*** Begin section ***

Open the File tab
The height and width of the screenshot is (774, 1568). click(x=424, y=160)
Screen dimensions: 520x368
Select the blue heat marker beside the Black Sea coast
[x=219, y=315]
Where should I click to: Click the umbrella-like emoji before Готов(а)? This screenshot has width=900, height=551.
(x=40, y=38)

*** End section ***

## Exercise instructions
Set down the whole listing again, exactly as it was given.

## Output
Open the File tab
The height and width of the screenshot is (774, 1568). click(x=424, y=160)
Screen dimensions: 520x368
Select the blue heat marker beside the Black Sea coast
[x=219, y=315]
Where should I click to: Click the umbrella-like emoji before Готов(а)? This screenshot has width=900, height=551.
(x=40, y=38)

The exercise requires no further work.